The reply should consist of the entire listing, word for word.

→ The records
________________

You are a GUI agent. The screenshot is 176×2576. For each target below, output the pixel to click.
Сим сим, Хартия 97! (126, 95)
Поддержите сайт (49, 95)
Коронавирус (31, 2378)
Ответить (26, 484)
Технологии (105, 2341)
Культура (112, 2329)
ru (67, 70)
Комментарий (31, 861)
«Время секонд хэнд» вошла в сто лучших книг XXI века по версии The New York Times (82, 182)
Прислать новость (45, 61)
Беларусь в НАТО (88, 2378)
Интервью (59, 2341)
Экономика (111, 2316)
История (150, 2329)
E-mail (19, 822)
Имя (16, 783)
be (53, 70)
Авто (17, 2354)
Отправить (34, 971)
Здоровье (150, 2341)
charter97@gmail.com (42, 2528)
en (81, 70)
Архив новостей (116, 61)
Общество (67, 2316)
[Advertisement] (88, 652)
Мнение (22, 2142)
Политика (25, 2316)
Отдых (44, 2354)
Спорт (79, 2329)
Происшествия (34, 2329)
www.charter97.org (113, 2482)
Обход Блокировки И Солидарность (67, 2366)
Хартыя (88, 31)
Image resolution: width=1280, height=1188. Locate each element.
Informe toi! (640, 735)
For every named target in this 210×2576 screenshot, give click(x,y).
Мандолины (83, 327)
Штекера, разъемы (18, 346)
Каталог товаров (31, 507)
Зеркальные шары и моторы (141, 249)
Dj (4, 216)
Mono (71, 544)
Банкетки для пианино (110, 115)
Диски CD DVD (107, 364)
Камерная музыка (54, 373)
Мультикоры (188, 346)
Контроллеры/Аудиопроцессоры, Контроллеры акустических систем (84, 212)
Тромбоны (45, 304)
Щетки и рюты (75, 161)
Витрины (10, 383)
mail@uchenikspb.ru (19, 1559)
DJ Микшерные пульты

________________

→ Written answer
You are a GUI agent. The screenshot is 176×2576. For each target below, output the pixel to click.
Сим сим, Хартия 97! (126, 95)
Поддержите сайт (49, 95)
Коронавирус (31, 2378)
Ответить (26, 484)
Технологии (105, 2341)
Культура (112, 2329)
ru (67, 70)
Комментарий (31, 861)
«Время секонд хэнд» вошла в сто лучших книг XXI века по версии The New York Times (82, 182)
Прислать новость (45, 61)
Беларусь в НАТО (88, 2378)
Интервью (59, 2341)
Экономика (111, 2316)
История (150, 2329)
E-mail (19, 822)
Имя (16, 783)
be (53, 70)
Авто (17, 2354)
Отправить (34, 971)
Здоровье (150, 2341)
charter97@gmail.com (42, 2528)
en (81, 70)
Архив новостей (116, 61)
Общество (67, 2316)
[Advertisement] (88, 652)
Мнение (22, 2142)
Политика (25, 2316)
Отдых (44, 2354)
Спорт (79, 2329)
Происшествия (34, 2329)
www.charter97.org (113, 2482)
Обход Блокировки И Солидарность (67, 2366)
Хартыя (88, 31)
Image resolution: width=1280, height=1188. Locate each element.
Informe toi! (640, 735)
For every named target in this 210×2576 screenshot, give click(x,y).
Мандолины (83, 327)
Штекера, разъемы (18, 346)
Каталог товаров (31, 507)
Зеркальные шары и моторы (141, 249)
Dj (4, 216)
Mono (71, 544)
Банкетки для пианино (110, 115)
Диски CD DVD (107, 364)
Камерная музыка (54, 373)
Мультикоры (188, 346)
Контроллеры/Аудиопроцессоры, Контроллеры акустических систем (84, 212)
Тромбоны (45, 304)
Щетки и рюты (75, 161)
Витрины (10, 383)
mail@uchenikspb.ru (19, 1559)
DJ Микшерные пульты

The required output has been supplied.